Journalism’s immune system has long been compromised. From declining advertising revenue to the rise of disinformation campaigns and thoughtless social media companies, the industry has borne the brunt of multiple blows over the years.
These have left us staggering.
Now we find ourselves in the midst of a global pandemic with no end in sight. For many publications, this has been the final pressure that forced printing presses to shut down and servers to power off. Fewer journalists are asking difficult questions of policymakers and holding those in power to account.
At the same time, we need to document an ever-more complicated world in which the stakes are high. Besides a pandemic, China is moving to cement its position in Hong Kong while everyone else is distracted by the economic and social effects of Covid-19. And everyone is pushing back decisive action to reduce global warming and the deadly effects of the climate crisis, guaranteeing a worse future.
In the United States, media are documenting how that country reckons with its “original sin” of being built on the backs of enslaved people, on stolen land. The white supremacists who used that country’s broken electoral system to seize power seem hellbent on taking advantage of the pandemic to ensure their control continues. Their foot soldiers are taking the signal from the top and using force against anyone who disagrees. Journalists are not being spared. In Minneapolis, CNN reporter Omar Jimenez and two members of his producing team were arrested for doing their jobs. Their arrests, which were captured in a live broadcast, came despite the police officers knowing they were members of the media.
“Put us back where you want us. We are getting out of your way, so just let us know,” Jimenez, who is black and Latino, is heard telling officers before he is handcuffed. “Wherever you want us, we will go. We’re just getting out of the way.”

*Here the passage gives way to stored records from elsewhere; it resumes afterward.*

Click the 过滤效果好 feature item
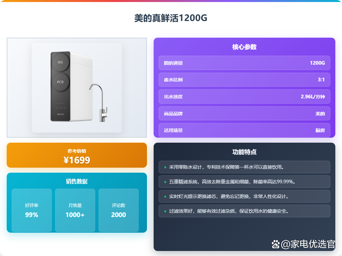 point(244,211)
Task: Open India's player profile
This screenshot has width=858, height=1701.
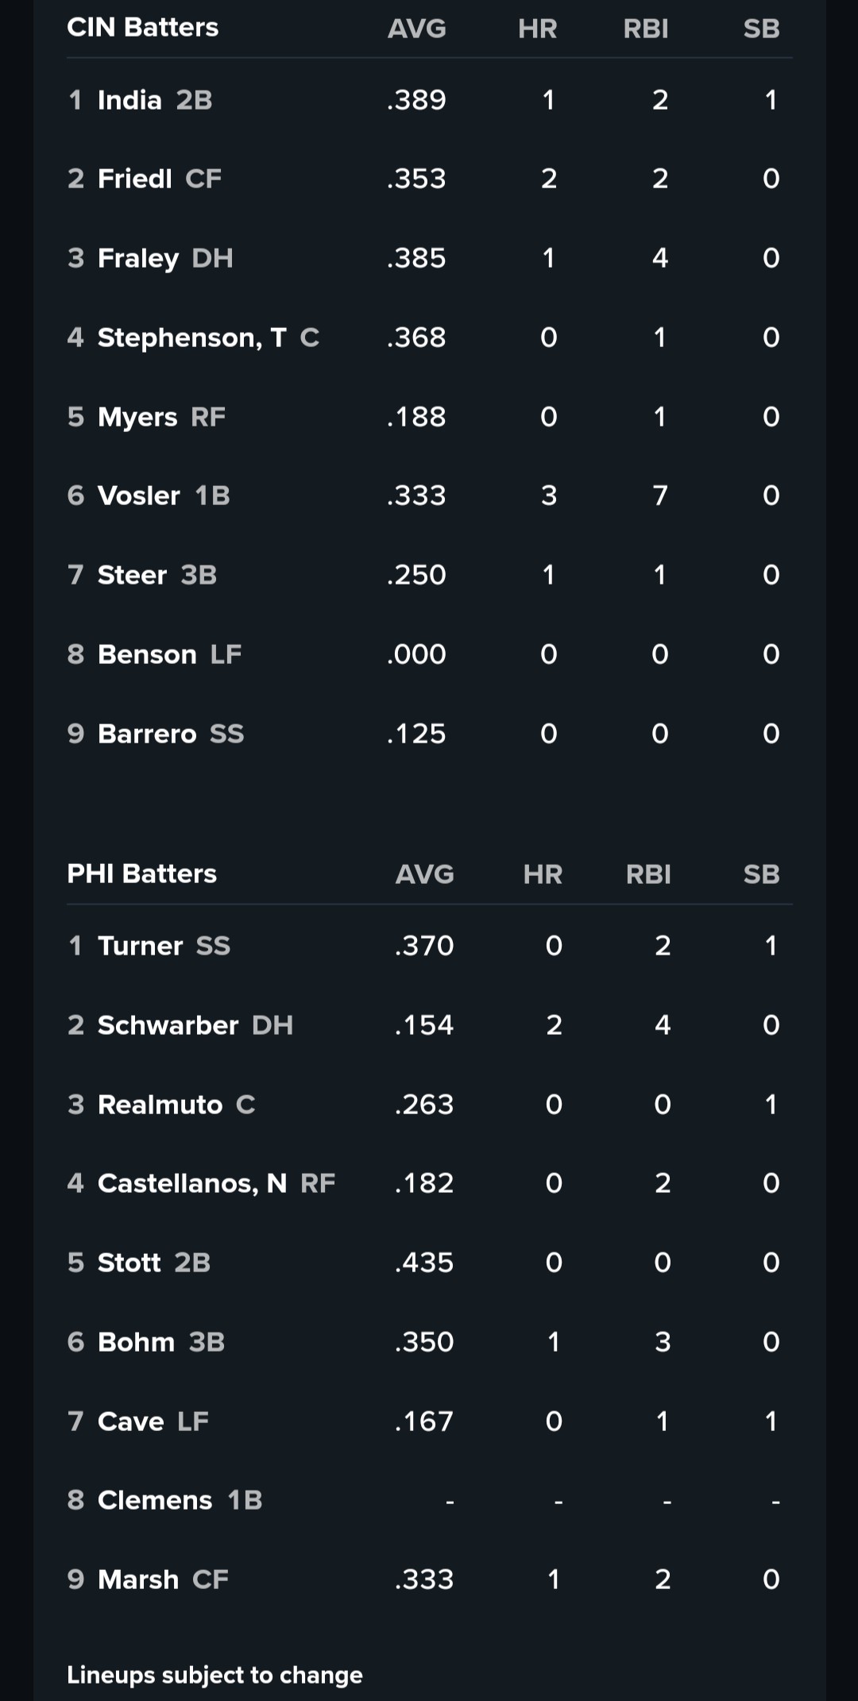Action: [x=129, y=100]
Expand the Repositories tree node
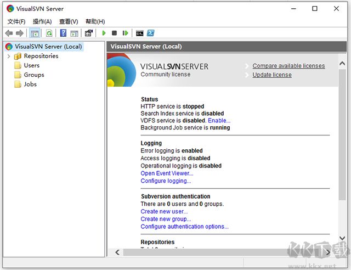This screenshot has height=270, width=351. point(9,56)
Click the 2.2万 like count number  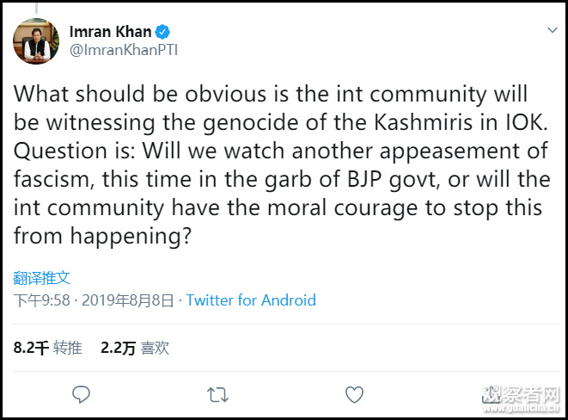pyautogui.click(x=118, y=348)
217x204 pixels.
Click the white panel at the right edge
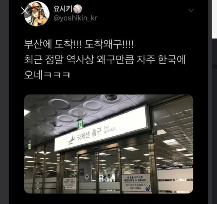[x=214, y=19]
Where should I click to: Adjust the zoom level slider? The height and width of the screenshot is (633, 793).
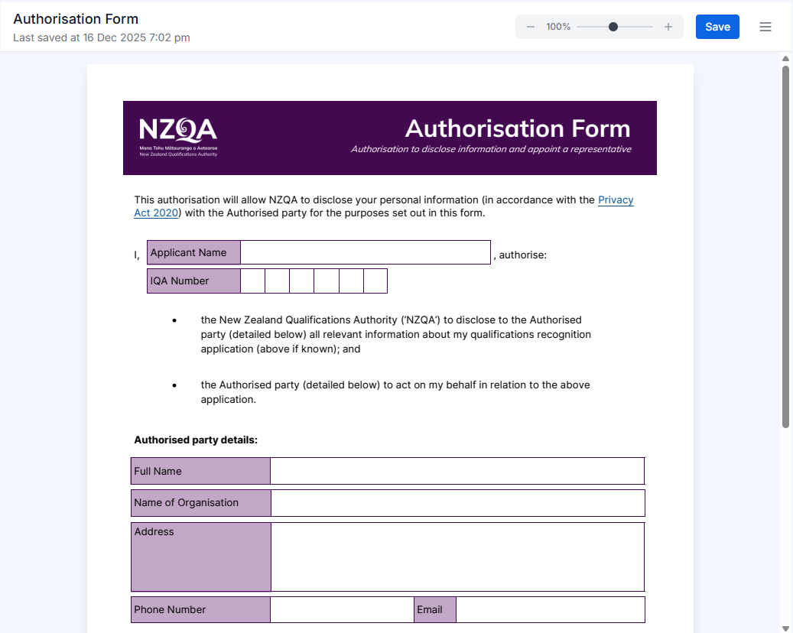613,26
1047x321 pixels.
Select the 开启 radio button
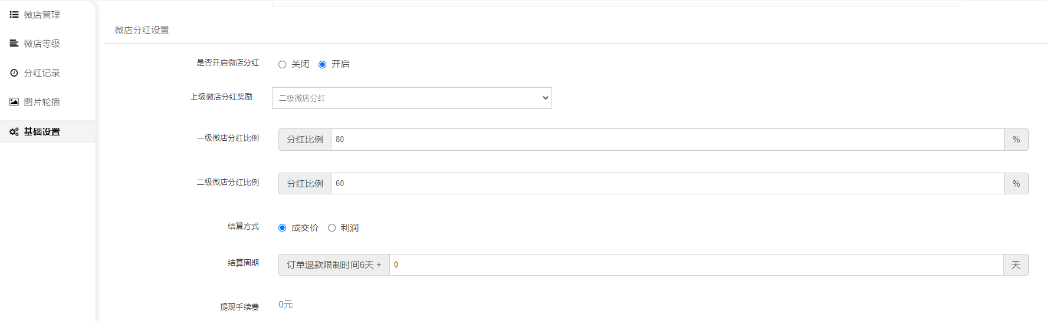[322, 65]
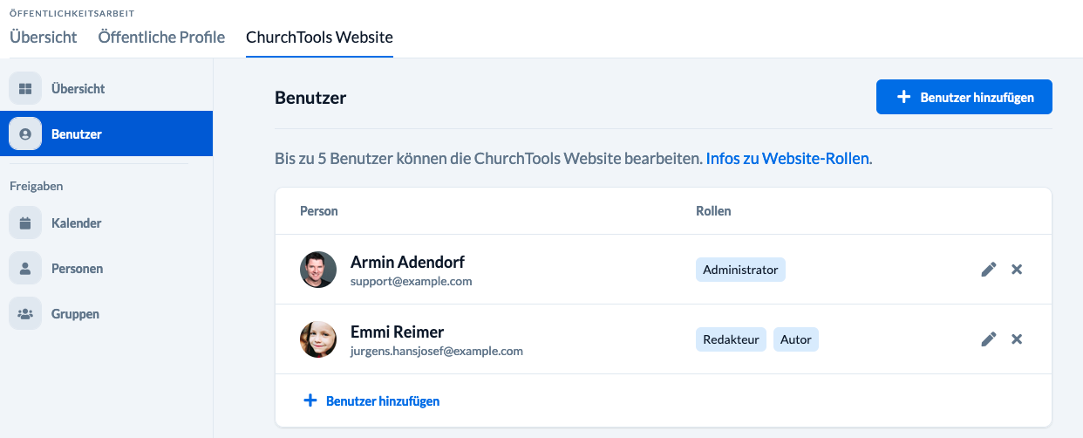Remove Emmi Reimer with the X icon
The height and width of the screenshot is (438, 1083).
[x=1017, y=339]
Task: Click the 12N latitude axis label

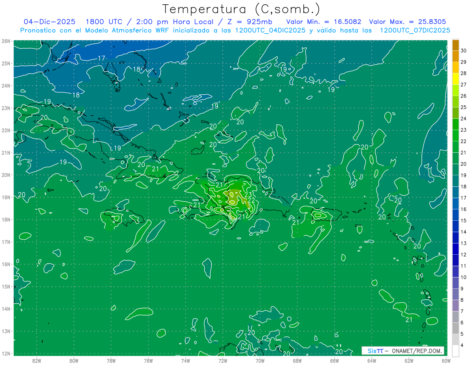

As our American colleagues grapple with treatment that is so often reserved for “shithole countries” in the developing world, and as they discover the lengths their government will go to stop them from doing their jobs, we stand in solidarity.
In South Africa, we are used to the uneasy relationship between media and state. Our press now enjoys far more rights than most do elsewhere in the world. It is how we continue to document the brutality this government metes out — the unanswered assault and killing of black people for the crime of existing.
This country’s history is awash in blood. At times, the injustice was flagrant. Other equally ugly parts stayed hidden and were brought to light by the dogged refusal of people, and journalists, to accept injustice.
We too must challenge the status quo. It destroys too many people.